• _Task description_
The expected output is the set of lines below beginning at the one that contains "Click the APY column header label" and ending at the final line, reproduced exactly.

Stored records
[Start of Attachment]

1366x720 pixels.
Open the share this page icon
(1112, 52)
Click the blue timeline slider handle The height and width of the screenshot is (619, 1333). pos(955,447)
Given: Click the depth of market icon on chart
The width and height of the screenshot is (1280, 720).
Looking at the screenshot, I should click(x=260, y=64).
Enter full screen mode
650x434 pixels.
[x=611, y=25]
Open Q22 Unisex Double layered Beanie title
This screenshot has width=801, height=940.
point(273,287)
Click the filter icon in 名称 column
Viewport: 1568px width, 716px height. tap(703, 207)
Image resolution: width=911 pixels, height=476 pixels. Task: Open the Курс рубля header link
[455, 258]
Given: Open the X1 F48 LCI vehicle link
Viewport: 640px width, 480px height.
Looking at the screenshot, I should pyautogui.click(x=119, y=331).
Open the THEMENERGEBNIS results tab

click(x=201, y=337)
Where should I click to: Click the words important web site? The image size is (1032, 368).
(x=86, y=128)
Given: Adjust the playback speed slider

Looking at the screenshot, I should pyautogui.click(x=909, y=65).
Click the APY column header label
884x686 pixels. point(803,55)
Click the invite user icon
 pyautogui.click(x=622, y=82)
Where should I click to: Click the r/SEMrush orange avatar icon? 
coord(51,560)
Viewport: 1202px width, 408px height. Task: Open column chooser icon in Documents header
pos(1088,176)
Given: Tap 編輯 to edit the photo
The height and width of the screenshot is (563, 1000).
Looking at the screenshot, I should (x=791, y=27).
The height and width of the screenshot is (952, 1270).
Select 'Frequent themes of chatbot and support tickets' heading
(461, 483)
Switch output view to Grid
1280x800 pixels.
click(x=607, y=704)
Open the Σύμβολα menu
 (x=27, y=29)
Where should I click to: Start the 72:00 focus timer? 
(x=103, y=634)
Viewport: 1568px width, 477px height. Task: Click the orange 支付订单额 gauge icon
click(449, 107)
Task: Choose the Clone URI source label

[End of Attachment]

• _Result for this exercise_
Click the APY column header label
884x686 pixels. point(803,55)
Click the invite user icon
 pyautogui.click(x=622, y=82)
Where should I click to: Click the r/SEMrush orange avatar icon? 
coord(51,560)
Viewport: 1202px width, 408px height. Task: Open column chooser icon in Documents header
pos(1088,176)
Given: Tap 編輯 to edit the photo
The height and width of the screenshot is (563, 1000).
Looking at the screenshot, I should (x=791, y=27).
The height and width of the screenshot is (952, 1270).
Select 'Frequent themes of chatbot and support tickets' heading
(461, 483)
Switch output view to Grid
1280x800 pixels.
click(x=607, y=704)
Open the Σύμβολα menu
 (x=27, y=29)
Where should I click to: Start the 72:00 focus timer? 
(x=103, y=634)
Viewport: 1568px width, 477px height. Task: Click the orange 支付订单额 gauge icon
click(449, 107)
Task: Choose the Clone URI source label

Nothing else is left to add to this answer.